* **TASK INSTRUCTIONS**: Edit the passage on climate change below by rewriting the part that begins at "I also cheered" and stops after "of Europe knows.", with "comfort" changed to "style".
--- start of SELECTED EXCERPT ---
The same divide between the abstract and the specific applies to climate change. Yesterday morning on BBC's Today programme the Conservative MP, Tim Yeo, called for tougher controls over carbon emissions. He wants a new department, almost as grand as the Treasury, to have powers of intervention to ensure carbon targets are met. Mr Yeo wants the Government to plan ahead on our behalf. I agree with him and his other argument that action now will be regarded as an investment later. Mr Yeo pointed out that it will cost much more to act in 10 years' time.
I also cheered him on as he put the case for high-speed train services as an alternative to flights and car journeys. Battling climate change must be fun rather than some humourless hair-shirted series of sacrifices, and there is nothing more enjoyable than travelling in comfort on a fast and reliable train, as anyone in the rest of Europe knows.
But the high-speed trains cost money. By implication, Mr Yeo was putting the case for higher public spending, as does the CBI when each year it rightly bemoans the state of Britain's transport infrastructure. Yet away from specific issues, the prevailing political mood celebrates tax cuts and a much less active state.
--- end of SELECTED EXCERPT ---
--- start of EXTRACTED INFORMATION ---
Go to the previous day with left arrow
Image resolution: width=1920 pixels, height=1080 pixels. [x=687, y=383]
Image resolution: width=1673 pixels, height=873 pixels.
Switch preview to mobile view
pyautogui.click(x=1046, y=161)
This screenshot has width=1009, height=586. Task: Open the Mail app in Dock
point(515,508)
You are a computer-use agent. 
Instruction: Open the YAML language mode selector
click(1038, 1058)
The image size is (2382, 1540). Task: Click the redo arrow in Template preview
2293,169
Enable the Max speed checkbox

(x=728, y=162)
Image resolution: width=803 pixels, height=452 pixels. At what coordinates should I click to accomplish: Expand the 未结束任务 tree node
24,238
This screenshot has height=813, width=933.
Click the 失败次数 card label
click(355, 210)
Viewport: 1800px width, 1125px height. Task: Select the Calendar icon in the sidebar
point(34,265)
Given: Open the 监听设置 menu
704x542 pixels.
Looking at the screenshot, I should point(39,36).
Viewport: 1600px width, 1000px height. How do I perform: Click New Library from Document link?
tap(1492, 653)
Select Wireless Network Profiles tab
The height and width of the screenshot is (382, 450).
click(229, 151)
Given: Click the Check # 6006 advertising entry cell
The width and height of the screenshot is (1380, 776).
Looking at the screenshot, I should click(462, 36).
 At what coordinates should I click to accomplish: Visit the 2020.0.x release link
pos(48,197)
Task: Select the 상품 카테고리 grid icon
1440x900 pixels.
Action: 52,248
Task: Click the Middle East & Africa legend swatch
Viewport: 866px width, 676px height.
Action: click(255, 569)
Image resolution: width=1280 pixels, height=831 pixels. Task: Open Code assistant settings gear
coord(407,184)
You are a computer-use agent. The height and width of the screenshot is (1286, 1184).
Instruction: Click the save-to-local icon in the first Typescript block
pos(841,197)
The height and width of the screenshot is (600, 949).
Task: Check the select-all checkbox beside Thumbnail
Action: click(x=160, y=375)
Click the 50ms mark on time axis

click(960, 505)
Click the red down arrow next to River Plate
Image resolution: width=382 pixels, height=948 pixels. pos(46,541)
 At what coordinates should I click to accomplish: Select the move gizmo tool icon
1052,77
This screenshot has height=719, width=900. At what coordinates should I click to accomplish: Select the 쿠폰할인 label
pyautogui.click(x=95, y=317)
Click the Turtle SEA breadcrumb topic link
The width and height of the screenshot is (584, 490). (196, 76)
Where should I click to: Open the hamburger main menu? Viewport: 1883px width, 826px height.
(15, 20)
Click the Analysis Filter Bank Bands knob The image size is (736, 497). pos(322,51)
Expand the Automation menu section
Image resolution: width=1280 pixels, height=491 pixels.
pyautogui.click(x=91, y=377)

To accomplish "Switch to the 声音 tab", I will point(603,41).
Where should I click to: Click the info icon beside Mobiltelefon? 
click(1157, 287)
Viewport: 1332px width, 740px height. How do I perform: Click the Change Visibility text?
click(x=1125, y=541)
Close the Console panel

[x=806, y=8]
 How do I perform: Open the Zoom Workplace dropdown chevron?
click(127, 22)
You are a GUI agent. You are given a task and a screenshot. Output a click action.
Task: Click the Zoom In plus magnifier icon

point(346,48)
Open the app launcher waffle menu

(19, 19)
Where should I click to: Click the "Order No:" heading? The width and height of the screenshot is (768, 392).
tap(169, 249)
--- end of EXTRACTED INFORMATION ---
* **RESULT**:
I also cheered him on as he put the case for high-speed train services as an alternative to flights and car journeys. Battling climate change must be fun rather than some humourless hair-shirted series of sacrifices, and there is nothing more enjoyable than travelling in style on a fast and reliable train, as anyone in the rest of Europe knows.